**Requirement**
Pick out every line of the entries below where "Task" occurs, and copy those lines.

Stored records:
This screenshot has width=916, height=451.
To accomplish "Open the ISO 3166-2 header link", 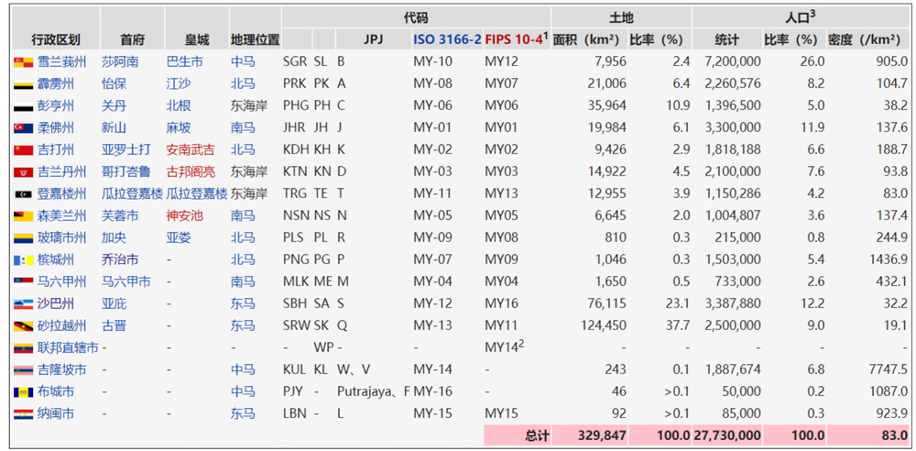I will point(446,39).
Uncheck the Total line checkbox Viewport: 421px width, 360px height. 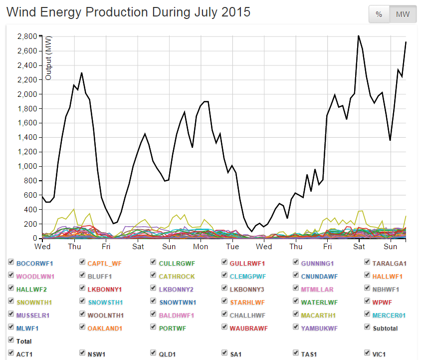(x=11, y=341)
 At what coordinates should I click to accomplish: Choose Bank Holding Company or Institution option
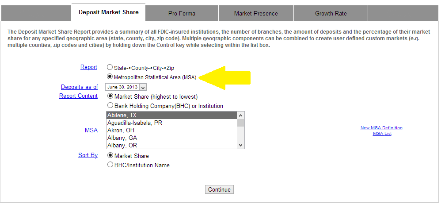click(110, 106)
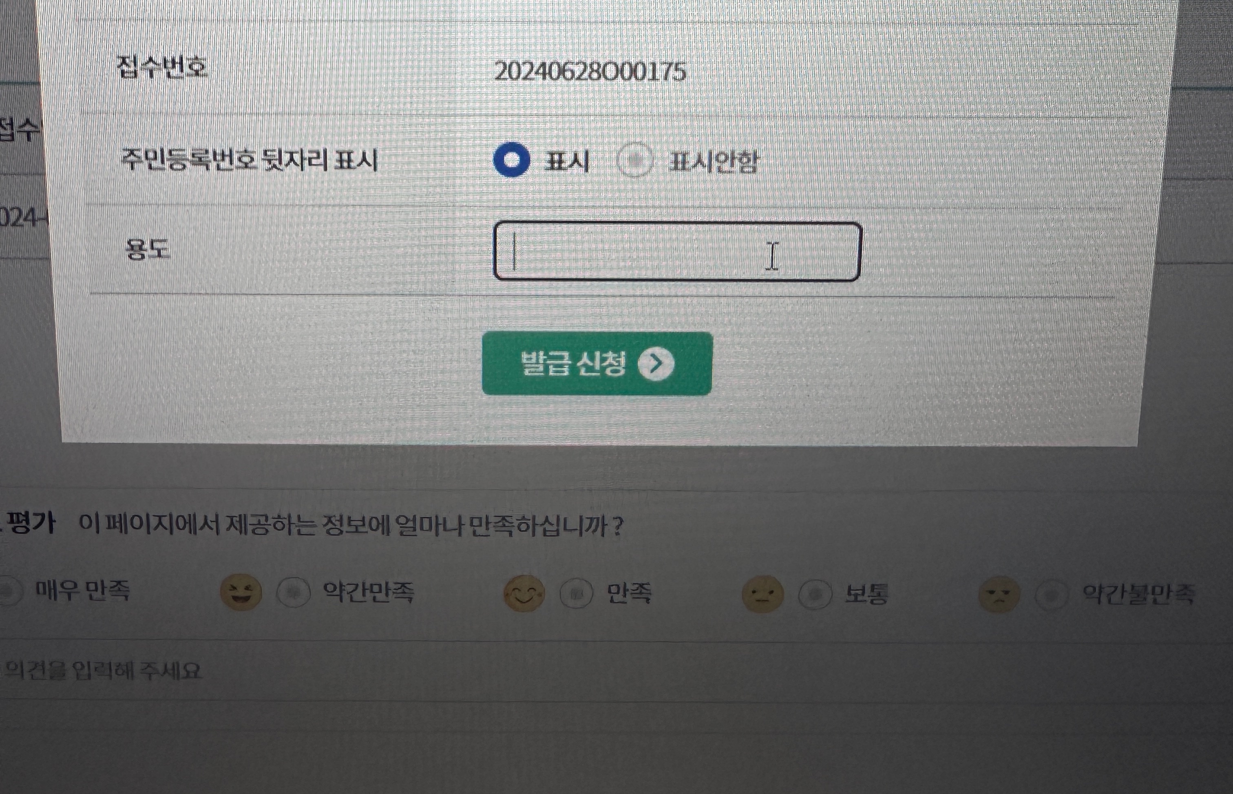Click the 매우 만족 label text
The height and width of the screenshot is (794, 1233).
[82, 589]
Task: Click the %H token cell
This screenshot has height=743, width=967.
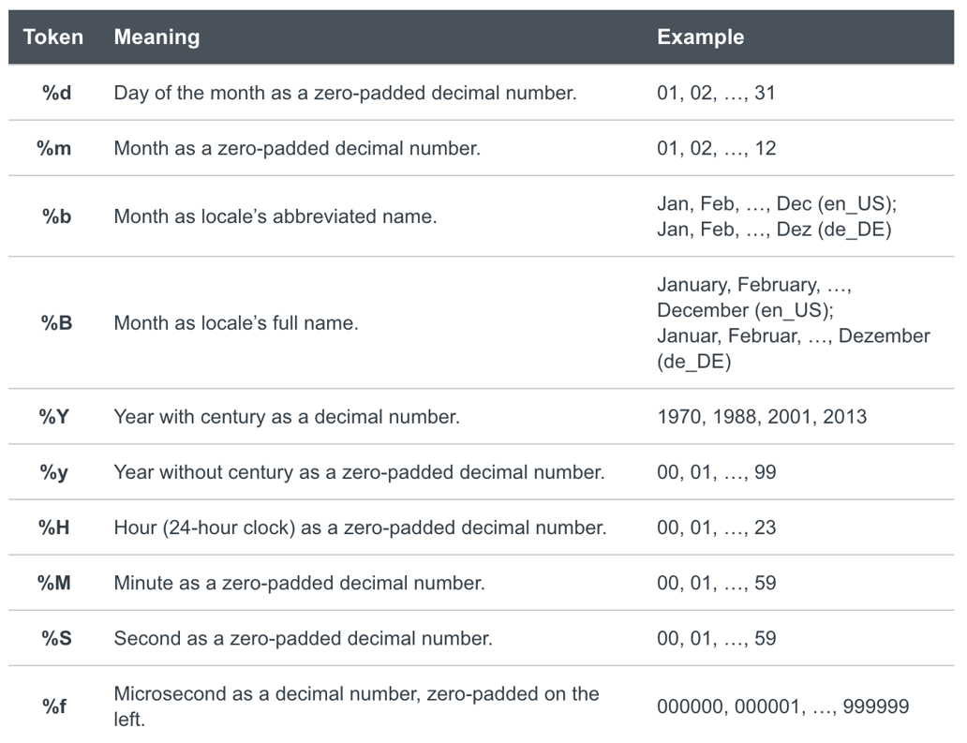Action: [56, 528]

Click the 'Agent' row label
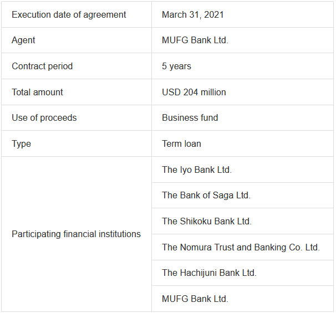click(x=23, y=40)
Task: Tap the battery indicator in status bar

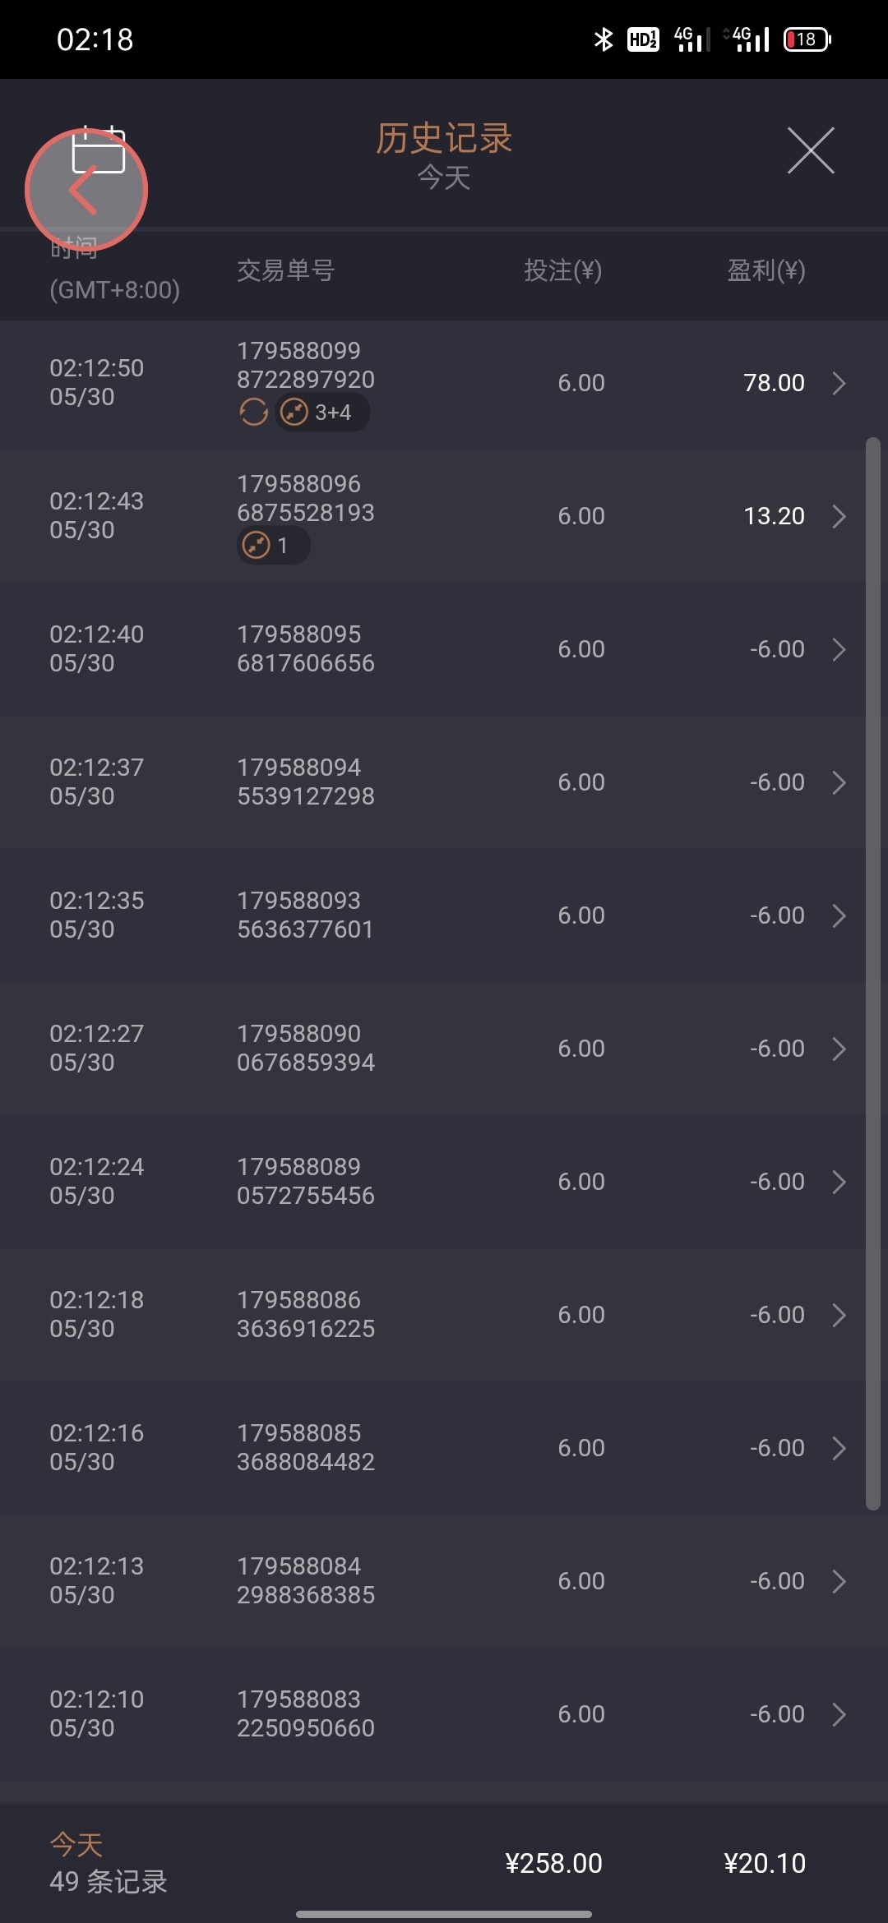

**Exercise answer**
Task: Click the %H token cell
Task: Tap the battery indicator in status bar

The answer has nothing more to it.